**Exercise aim:**
Below are some records; quote exactly the lines from the one that contains "Image resolution: width=702" through the one that contains "Switch to the Contents tab", inclusive, and no others.

**Data for this exercise:**

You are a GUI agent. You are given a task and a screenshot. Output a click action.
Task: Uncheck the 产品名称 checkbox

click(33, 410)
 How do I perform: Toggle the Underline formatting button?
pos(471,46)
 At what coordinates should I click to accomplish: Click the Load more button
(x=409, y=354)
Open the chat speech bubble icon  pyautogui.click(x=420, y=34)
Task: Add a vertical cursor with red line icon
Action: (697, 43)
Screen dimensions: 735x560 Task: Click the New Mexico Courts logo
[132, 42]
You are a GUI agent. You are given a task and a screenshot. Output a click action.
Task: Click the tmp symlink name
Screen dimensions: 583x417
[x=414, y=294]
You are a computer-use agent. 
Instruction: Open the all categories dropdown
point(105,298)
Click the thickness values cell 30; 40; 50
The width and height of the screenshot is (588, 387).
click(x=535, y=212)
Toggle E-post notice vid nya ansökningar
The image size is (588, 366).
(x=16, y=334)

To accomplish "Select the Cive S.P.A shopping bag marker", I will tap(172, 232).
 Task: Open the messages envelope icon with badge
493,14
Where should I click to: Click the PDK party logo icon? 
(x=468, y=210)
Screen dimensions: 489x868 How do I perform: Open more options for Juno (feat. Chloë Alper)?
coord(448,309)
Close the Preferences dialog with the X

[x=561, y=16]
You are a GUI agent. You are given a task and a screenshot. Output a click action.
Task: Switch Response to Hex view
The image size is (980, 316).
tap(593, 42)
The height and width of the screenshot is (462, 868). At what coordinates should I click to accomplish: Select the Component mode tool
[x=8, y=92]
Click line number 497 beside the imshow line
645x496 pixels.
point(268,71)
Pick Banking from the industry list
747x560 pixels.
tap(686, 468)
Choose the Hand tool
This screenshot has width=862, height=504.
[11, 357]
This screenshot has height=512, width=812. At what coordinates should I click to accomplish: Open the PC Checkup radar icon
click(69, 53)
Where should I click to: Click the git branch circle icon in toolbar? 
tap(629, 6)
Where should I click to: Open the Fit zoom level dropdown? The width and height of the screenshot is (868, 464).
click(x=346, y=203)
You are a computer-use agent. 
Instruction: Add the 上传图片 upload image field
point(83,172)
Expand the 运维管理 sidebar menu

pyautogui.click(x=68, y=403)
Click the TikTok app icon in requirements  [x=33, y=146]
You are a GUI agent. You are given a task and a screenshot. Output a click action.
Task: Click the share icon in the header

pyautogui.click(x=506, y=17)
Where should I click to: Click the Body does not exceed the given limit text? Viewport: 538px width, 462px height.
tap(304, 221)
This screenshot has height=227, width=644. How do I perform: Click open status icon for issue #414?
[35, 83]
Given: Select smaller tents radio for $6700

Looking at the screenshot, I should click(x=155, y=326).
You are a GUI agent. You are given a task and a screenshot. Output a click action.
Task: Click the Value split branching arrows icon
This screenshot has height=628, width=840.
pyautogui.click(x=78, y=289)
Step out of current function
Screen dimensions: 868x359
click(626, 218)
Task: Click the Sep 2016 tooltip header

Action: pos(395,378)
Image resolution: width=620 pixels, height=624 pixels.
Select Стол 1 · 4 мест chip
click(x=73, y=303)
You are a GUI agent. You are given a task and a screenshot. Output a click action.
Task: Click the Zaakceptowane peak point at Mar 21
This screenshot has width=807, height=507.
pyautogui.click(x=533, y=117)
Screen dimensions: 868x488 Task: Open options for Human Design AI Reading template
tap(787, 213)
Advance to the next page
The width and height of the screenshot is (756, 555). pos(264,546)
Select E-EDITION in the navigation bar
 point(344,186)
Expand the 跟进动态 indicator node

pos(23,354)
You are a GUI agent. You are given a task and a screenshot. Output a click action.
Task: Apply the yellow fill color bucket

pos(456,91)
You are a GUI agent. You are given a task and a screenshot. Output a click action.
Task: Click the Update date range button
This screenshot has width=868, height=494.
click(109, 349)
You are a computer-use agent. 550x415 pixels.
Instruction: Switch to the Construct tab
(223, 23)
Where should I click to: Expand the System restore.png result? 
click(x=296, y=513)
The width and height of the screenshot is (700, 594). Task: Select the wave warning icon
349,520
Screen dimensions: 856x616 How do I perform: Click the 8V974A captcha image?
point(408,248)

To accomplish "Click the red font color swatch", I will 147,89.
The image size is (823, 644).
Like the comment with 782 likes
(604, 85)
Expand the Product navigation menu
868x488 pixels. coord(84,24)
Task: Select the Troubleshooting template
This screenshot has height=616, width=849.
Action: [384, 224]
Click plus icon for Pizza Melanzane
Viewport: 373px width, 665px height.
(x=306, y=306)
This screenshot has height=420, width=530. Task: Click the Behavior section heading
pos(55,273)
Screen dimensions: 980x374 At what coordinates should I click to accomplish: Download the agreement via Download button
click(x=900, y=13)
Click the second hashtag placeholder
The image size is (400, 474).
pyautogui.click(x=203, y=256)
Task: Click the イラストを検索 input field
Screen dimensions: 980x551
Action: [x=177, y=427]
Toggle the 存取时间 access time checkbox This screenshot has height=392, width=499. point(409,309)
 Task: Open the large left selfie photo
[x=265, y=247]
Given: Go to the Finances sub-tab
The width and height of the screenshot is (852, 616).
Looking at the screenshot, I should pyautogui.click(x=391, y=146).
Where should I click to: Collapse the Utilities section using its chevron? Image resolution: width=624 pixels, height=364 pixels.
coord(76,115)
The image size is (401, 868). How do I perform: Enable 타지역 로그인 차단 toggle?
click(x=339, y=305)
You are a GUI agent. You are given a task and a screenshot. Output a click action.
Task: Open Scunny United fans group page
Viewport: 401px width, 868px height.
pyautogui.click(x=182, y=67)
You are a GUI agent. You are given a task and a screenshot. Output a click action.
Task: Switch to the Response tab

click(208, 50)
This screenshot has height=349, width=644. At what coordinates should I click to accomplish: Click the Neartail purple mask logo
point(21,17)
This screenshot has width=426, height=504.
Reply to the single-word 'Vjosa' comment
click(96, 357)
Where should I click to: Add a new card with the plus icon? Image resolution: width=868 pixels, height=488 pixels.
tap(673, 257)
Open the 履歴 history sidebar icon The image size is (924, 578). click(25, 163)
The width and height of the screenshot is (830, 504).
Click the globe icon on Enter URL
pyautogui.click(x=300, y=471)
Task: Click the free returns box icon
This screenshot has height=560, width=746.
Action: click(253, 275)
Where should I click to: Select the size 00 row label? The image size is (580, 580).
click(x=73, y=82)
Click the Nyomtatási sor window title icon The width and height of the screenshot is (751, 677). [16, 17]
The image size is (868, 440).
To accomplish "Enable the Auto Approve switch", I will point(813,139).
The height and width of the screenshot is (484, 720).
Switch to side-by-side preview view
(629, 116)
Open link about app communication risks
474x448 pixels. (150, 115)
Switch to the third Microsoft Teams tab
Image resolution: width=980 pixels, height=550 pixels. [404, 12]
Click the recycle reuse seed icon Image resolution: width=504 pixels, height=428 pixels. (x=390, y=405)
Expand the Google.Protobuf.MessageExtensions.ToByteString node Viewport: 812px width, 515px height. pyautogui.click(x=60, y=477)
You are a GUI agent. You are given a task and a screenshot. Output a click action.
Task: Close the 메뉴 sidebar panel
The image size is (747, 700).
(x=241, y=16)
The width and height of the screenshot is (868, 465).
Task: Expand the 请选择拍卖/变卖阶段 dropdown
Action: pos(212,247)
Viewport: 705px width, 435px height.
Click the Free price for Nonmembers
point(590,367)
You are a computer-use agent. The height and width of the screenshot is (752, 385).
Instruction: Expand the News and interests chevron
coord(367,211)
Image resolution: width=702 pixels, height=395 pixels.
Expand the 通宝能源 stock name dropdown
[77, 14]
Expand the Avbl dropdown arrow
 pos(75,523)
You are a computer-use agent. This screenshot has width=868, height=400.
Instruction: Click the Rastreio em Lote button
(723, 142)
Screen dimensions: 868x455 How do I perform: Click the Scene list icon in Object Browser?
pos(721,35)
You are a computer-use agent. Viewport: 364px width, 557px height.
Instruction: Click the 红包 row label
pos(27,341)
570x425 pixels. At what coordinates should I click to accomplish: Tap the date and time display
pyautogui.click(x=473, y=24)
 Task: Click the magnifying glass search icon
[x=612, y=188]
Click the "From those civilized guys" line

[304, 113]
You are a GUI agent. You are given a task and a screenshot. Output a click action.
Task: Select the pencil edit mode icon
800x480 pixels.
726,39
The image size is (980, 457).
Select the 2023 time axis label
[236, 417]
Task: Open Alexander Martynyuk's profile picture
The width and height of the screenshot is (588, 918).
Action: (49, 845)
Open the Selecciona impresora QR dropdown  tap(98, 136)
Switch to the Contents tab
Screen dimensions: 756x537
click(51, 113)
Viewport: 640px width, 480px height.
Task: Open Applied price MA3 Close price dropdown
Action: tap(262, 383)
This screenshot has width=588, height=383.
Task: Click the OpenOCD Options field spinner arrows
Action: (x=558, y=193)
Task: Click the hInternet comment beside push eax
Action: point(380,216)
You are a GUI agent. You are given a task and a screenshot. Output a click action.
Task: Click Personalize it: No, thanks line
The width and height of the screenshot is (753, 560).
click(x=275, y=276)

**Solution for this problem:**
Image resolution: width=702 pixels, height=395 pixels.
Expand the 通宝能源 stock name dropdown
[77, 14]
Expand the Avbl dropdown arrow
 pos(75,523)
You are a computer-use agent. This screenshot has width=868, height=400.
Instruction: Click the Rastreio em Lote button
(723, 142)
Screen dimensions: 868x455 How do I perform: Click the Scene list icon in Object Browser?
pos(721,35)
You are a computer-use agent. Viewport: 364px width, 557px height.
Instruction: Click the 红包 row label
pos(27,341)
570x425 pixels. At what coordinates should I click to accomplish: Tap the date and time display
pyautogui.click(x=473, y=24)
 Task: Click the magnifying glass search icon
[x=612, y=188]
Click the "From those civilized guys" line

[304, 113]
You are a GUI agent. You are given a task and a screenshot. Output a click action.
Task: Select the pencil edit mode icon
800x480 pixels.
726,39
The image size is (980, 457).
Select the 2023 time axis label
[236, 417]
Task: Open Alexander Martynyuk's profile picture
The width and height of the screenshot is (588, 918).
Action: (49, 845)
Open the Selecciona impresora QR dropdown  tap(98, 136)
Switch to the Contents tab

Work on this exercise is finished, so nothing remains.